Records contained in a dataset

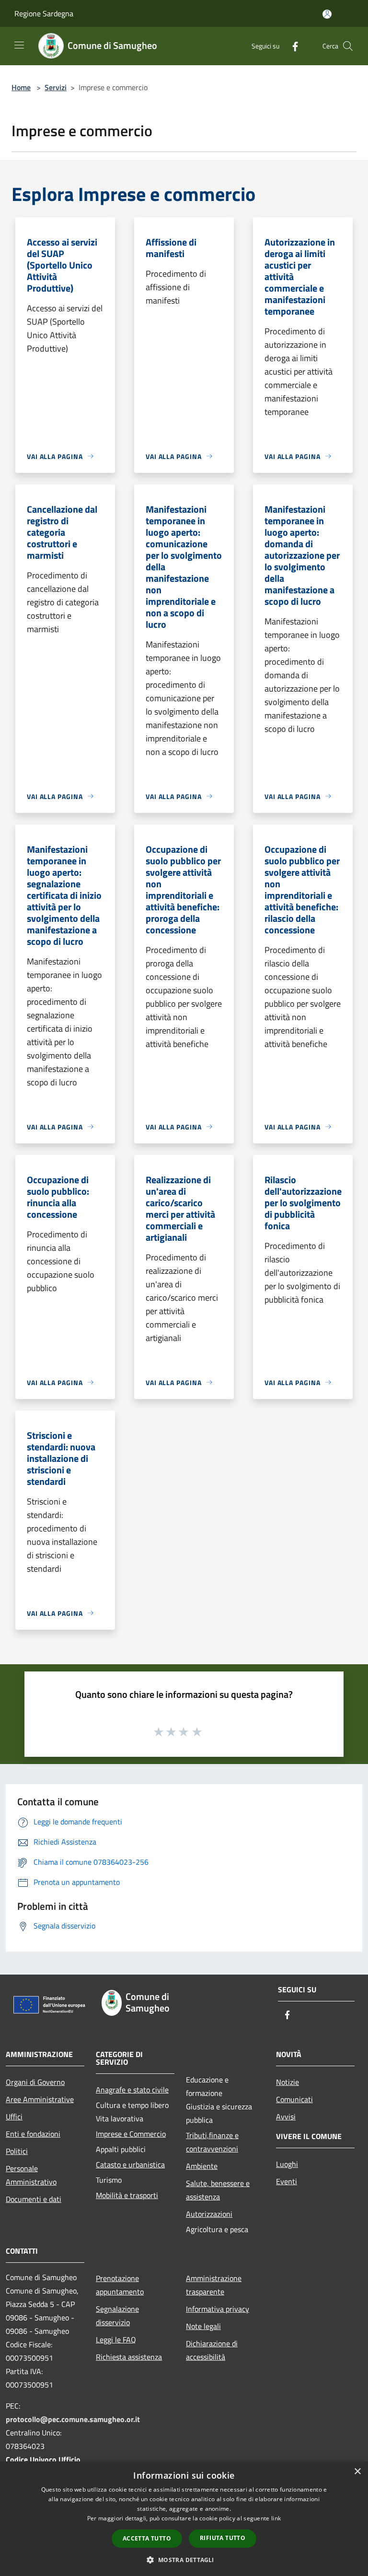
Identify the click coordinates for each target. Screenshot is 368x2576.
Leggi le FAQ (116, 2339)
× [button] (357, 2471)
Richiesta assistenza (129, 2357)
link (276, 2518)
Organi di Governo (35, 2082)
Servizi (56, 87)
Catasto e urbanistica (130, 2164)
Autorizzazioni (209, 2214)
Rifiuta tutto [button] (222, 2538)
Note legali (203, 2326)
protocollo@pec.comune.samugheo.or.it (73, 2419)
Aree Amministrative (40, 2099)
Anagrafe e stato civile (132, 2089)
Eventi (286, 2181)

__THE TASK__:
Reproduce the lines above exactly, image-free.

__FINAL ANSWER__:
Identify the click coordinates for each target. Screenshot is 368x2576.
Leggi le FAQ (116, 2339)
× [button] (357, 2471)
Richiesta assistenza (129, 2357)
link (276, 2518)
Organi di Governo (35, 2082)
Servizi (56, 87)
Catasto e urbanistica (130, 2164)
Autorizzazioni (209, 2214)
Rifiuta tutto [button] (222, 2538)
Note legali (203, 2326)
protocollo@pec.comune.samugheo.or.it (73, 2419)
Aree Amministrative (40, 2099)
Anagrafe e stato civile (132, 2089)
Eventi (286, 2181)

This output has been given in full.